This proposal seeks to further understand the contribution of the PIK3CA mutations in colon cancer, by correlating the type of hotspot mutation with the development of metastases in stage II and stage Ill patients.

In order to do this, DNA will be extracted from either frozen or paraffin embedded colon cancer tissues to sequence PIK3CA, KRAS and BRAF. Clinical outcome data will be gathered to include metastases and survival to correlate with PIK3CA, KRAS and BRAF mutational status. Patients with stage II and stage Ill colon cancers will be identified in the University of New Mexico Human Tissue Repository and the NIH PLCO prevention trial biorepository.

Existing banked tissues of stage II and Ill colon cancers will be collected. There will be no direct contact with living individuals. Epidemiological factors such as age, race, gender and outcome data of metastases and survival will be collected.


Condition or disease Intervention/treatment
Colon Cancer Other: Non-interventional

Detailed Description:

This proposal aims to identify PIK3CA mutations as a biomarker for metastasis.

In order to do this, DNA will be extracted from either frozen or paraffin embedded colon cancer tissues to sequence PIK3CA, KRAS and BRAF. Clinical outcome data will be gathered to include metastases and survival to correlate with PIK3CA, KRAS and BRAF mutational status. Patients with stage II and stage Ill colon cancers will be identified in the University of New Mexico Human Tissue Repository and the NIH PLCO prevention trial biorepository.

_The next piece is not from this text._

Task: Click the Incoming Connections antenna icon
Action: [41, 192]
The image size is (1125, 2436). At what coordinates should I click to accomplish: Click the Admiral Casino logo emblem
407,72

Existing banked tissues of stage II and Ill colon cancers will be collected. There will be no direct contact with living individuals. Epidemiological factors such as age, race, gender and outcome data of metastases and survival will be collected.

Specific Aims:

  1. To develop and standardize methods for high throughput DNA extraction and analysis from colon tumors of patients with stage II and stage III disease harboring PIK3CA exon 9 and exon 20 mutations.
  2. To determine the correlation between wild type and PIK3CA, PIK3CA exon 9 and PIK3CA exon 20 mutations and development of metastatic disease and overall survival in stage II and stage III patients with colorectal cancer.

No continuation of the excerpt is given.